▸ **EXERCISE AIM**: Every line below should be repeated exactly.

Collected data entries
Content starts

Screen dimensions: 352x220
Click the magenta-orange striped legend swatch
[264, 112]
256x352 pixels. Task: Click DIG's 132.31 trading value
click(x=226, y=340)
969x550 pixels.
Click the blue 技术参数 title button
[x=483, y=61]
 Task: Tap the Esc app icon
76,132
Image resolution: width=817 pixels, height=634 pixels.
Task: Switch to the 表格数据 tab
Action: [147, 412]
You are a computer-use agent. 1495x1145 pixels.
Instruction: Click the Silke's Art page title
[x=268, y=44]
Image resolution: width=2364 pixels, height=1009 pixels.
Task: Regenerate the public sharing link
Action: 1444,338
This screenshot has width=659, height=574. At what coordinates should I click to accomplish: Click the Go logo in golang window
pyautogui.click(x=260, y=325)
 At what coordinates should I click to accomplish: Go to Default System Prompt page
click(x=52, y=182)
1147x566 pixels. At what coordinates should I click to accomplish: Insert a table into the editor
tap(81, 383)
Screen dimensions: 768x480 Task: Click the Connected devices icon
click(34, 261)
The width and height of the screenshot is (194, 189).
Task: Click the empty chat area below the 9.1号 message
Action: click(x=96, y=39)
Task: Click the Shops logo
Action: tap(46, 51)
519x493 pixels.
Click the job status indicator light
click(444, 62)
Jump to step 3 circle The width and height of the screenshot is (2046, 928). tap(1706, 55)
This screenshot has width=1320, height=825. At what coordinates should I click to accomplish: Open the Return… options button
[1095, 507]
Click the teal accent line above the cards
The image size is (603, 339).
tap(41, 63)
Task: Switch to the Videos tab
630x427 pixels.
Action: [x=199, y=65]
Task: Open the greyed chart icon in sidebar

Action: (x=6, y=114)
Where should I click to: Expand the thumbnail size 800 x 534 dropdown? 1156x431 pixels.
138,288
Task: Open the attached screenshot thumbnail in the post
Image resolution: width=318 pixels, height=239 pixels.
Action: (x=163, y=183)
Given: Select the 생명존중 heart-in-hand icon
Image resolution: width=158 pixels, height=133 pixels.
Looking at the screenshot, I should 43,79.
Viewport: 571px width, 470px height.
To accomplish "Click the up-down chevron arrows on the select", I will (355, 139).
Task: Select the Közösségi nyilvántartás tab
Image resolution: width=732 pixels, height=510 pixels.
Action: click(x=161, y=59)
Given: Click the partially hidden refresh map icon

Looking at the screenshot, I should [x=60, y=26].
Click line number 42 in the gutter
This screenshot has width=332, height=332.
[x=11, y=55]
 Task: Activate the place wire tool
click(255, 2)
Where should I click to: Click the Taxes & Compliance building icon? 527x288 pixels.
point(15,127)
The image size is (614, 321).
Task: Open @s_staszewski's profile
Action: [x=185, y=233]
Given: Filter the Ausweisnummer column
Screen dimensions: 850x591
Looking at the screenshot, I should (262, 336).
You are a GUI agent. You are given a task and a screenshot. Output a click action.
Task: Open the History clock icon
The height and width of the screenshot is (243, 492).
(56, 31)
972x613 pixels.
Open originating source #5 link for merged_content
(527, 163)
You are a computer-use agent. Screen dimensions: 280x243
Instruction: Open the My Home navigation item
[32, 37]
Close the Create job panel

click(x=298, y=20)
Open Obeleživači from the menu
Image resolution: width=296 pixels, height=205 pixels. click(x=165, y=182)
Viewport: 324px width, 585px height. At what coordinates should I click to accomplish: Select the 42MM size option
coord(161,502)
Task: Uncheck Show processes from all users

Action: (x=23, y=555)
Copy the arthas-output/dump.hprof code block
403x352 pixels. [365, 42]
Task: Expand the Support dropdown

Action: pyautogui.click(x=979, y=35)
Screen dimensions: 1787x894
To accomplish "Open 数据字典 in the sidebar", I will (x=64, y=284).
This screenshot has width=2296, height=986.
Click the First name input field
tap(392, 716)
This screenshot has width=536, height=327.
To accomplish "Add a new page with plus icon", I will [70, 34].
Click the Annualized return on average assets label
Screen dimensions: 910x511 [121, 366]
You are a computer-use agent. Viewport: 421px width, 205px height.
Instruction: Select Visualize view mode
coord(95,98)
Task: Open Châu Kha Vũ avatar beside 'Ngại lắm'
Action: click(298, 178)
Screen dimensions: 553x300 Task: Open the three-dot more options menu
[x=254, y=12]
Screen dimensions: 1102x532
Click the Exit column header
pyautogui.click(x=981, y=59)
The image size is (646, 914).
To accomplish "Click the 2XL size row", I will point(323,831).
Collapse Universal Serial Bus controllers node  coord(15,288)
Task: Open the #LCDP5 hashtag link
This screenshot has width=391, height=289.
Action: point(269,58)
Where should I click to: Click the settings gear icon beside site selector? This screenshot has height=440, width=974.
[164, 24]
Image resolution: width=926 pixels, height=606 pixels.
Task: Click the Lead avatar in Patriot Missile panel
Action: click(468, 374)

Content ends

▸ **COMPLETED EXERCISE**:
Screen dimensions: 352x220
Click the magenta-orange striped legend swatch
[264, 112]
256x352 pixels. Task: Click DIG's 132.31 trading value
click(x=226, y=340)
969x550 pixels.
Click the blue 技术参数 title button
[x=483, y=61]
 Task: Tap the Esc app icon
76,132
Image resolution: width=817 pixels, height=634 pixels.
Task: Switch to the 表格数据 tab
Action: [147, 412]
You are a computer-use agent. 1495x1145 pixels.
Instruction: Click the Silke's Art page title
[x=268, y=44]
Image resolution: width=2364 pixels, height=1009 pixels.
Task: Regenerate the public sharing link
Action: 1444,338
This screenshot has width=659, height=574. At what coordinates should I click to accomplish: Click the Go logo in golang window
pyautogui.click(x=260, y=325)
 At what coordinates should I click to accomplish: Go to Default System Prompt page
click(x=52, y=182)
1147x566 pixels. At what coordinates should I click to accomplish: Insert a table into the editor
tap(81, 383)
Screen dimensions: 768x480 Task: Click the Connected devices icon
click(34, 261)
The width and height of the screenshot is (194, 189).
Task: Click the empty chat area below the 9.1号 message
Action: click(x=96, y=39)
Task: Click the Shops logo
Action: tap(46, 51)
519x493 pixels.
Click the job status indicator light
click(444, 62)
Jump to step 3 circle The width and height of the screenshot is (2046, 928). tap(1706, 55)
This screenshot has width=1320, height=825. At what coordinates should I click to accomplish: Open the Return… options button
[1095, 507]
Click the teal accent line above the cards
The image size is (603, 339).
tap(41, 63)
Task: Switch to the Videos tab
630x427 pixels.
Action: [x=199, y=65]
Task: Open the greyed chart icon in sidebar

Action: (x=6, y=114)
Where should I click to: Expand the thumbnail size 800 x 534 dropdown? 1156x431 pixels.
138,288
Task: Open the attached screenshot thumbnail in the post
Image resolution: width=318 pixels, height=239 pixels.
Action: (x=163, y=183)
Given: Select the 생명존중 heart-in-hand icon
Image resolution: width=158 pixels, height=133 pixels.
Looking at the screenshot, I should 43,79.
Viewport: 571px width, 470px height.
To accomplish "Click the up-down chevron arrows on the select", I will (355, 139).
Task: Select the Közösségi nyilvántartás tab
Image resolution: width=732 pixels, height=510 pixels.
Action: click(x=161, y=59)
Given: Click the partially hidden refresh map icon

Looking at the screenshot, I should [x=60, y=26].
Click line number 42 in the gutter
This screenshot has width=332, height=332.
[x=11, y=55]
 Task: Activate the place wire tool
click(255, 2)
Where should I click to: Click the Taxes & Compliance building icon? 527x288 pixels.
point(15,127)
The image size is (614, 321).
Task: Open @s_staszewski's profile
Action: [x=185, y=233]
Given: Filter the Ausweisnummer column
Screen dimensions: 850x591
Looking at the screenshot, I should (262, 336).
You are a GUI agent. You are given a task and a screenshot. Output a click action.
Task: Open the History clock icon
The height and width of the screenshot is (243, 492).
(56, 31)
972x613 pixels.
Open originating source #5 link for merged_content
(527, 163)
You are a computer-use agent. Screen dimensions: 280x243
Instruction: Open the My Home navigation item
[32, 37]
Close the Create job panel

click(x=298, y=20)
Open Obeleživači from the menu
Image resolution: width=296 pixels, height=205 pixels. click(x=165, y=182)
Viewport: 324px width, 585px height. At what coordinates should I click to accomplish: Select the 42MM size option
coord(161,502)
Task: Uncheck Show processes from all users

Action: (x=23, y=555)
Copy the arthas-output/dump.hprof code block
403x352 pixels. [365, 42]
Task: Expand the Support dropdown

Action: pyautogui.click(x=979, y=35)
Screen dimensions: 1787x894
To accomplish "Open 数据字典 in the sidebar", I will (x=64, y=284).
This screenshot has width=2296, height=986.
Click the First name input field
tap(392, 716)
This screenshot has width=536, height=327.
To accomplish "Add a new page with plus icon", I will [70, 34].
Click the Annualized return on average assets label
Screen dimensions: 910x511 [121, 366]
You are a computer-use agent. Viewport: 421px width, 205px height.
Instruction: Select Visualize view mode
coord(95,98)
Task: Open Châu Kha Vũ avatar beside 'Ngại lắm'
Action: click(298, 178)
Screen dimensions: 553x300 Task: Open the three-dot more options menu
[x=254, y=12]
Screen dimensions: 1102x532
Click the Exit column header
pyautogui.click(x=981, y=59)
The image size is (646, 914).
To accomplish "Click the 2XL size row", I will point(323,831).
Collapse Universal Serial Bus controllers node  coord(15,288)
Task: Open the #LCDP5 hashtag link
This screenshot has width=391, height=289.
Action: point(269,58)
Where should I click to: Click the settings gear icon beside site selector? This screenshot has height=440, width=974.
[164, 24]
Image resolution: width=926 pixels, height=606 pixels.
Task: Click the Lead avatar in Patriot Missile panel
Action: click(468, 374)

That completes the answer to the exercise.